Das Schild hängt immer noch da – am Schaufenster der Teemanufaktur Tee Maass, auf dem „Verkäufer gesucht“ steht. Es hängt schon seit einigen Wochen dort – Bewerbungen gab es bisher aber keine. Jeanett Didszon, Filialleiterin von Tee Maass an der Börsenbrücke in der Innenstadt, sucht eine geeignete Arbeitskraft für den Verkauf in ihrem kleinen Teeladen auf 30-Stunden-Basis. „Bisher wurde noch keine einzige Bewerbung eingereicht“, klagt sie.

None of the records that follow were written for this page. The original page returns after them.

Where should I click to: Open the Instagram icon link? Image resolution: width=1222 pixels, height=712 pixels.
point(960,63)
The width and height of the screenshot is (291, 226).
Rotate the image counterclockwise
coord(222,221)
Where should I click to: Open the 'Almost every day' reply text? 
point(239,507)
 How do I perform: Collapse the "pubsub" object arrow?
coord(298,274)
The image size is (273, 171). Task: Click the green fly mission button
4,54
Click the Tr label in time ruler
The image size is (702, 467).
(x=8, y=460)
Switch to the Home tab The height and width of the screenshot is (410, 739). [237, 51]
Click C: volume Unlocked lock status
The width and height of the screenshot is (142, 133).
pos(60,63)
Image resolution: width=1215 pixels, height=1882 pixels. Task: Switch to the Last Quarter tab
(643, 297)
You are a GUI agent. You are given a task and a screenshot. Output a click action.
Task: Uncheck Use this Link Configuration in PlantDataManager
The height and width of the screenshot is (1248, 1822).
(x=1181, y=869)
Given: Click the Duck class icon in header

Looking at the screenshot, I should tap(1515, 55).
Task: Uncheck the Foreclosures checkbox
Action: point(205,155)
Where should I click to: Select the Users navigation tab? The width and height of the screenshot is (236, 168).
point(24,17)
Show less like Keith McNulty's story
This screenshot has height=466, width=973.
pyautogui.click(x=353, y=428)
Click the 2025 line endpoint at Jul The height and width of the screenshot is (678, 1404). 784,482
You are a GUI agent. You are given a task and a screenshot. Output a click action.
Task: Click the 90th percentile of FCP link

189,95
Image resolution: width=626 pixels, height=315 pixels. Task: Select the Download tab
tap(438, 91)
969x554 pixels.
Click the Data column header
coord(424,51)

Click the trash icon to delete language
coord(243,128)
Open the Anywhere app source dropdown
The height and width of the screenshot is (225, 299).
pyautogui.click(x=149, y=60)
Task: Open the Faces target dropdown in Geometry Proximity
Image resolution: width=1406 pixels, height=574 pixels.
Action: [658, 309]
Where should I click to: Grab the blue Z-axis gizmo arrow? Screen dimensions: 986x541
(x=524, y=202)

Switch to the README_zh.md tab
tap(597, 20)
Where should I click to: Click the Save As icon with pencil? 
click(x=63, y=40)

Auch Tillmann Knoerehagel, stellvertretender Filialleiter von der Sportbekleidungsmarke Odlo in der Großen Johannisstraße, weiß um die Schwierigkeiten, passendes Personal zu finden: „Wir haben mehrere Monate eine Aushilfe gesucht“, sagt er. „Auf die Stelle erhielten wir aber nur drei Bewerbungen.“ Die Suche nach geeignetem Personal sei beschwerlicher als früher und dauere länger. „Früher konnten wir uns die Angestellten aussuchen. Aufgrund des Fachkräftemangels gestaltet sich die Suche nach geeignetem Personal deutlich schwieriger.“
Die Statistik ist eindeutig
Viele Unternehmen im Einzelhandel klagen über Personalmangel. In der aktuellen Statistik der Hamburger Arbeitsagentur stehen Arbeitssuchenden insgesamt 1236 Stellen im Einzelhandel zur Verfügung, im Vergleich zum vorherigen Jahr ist der Personalbedarf damit um 19,3 Prozent gestiegen. Im Schnitt konnte eine Stelle deutschlandweit erst nach 135 Tagen vergeben werden. Das ist im Vergleich zum Vorjahr ein Plus von 36 Tagen, in Hamburg betrug die Wartezeit 111 Tage – eine lange Durststrecke.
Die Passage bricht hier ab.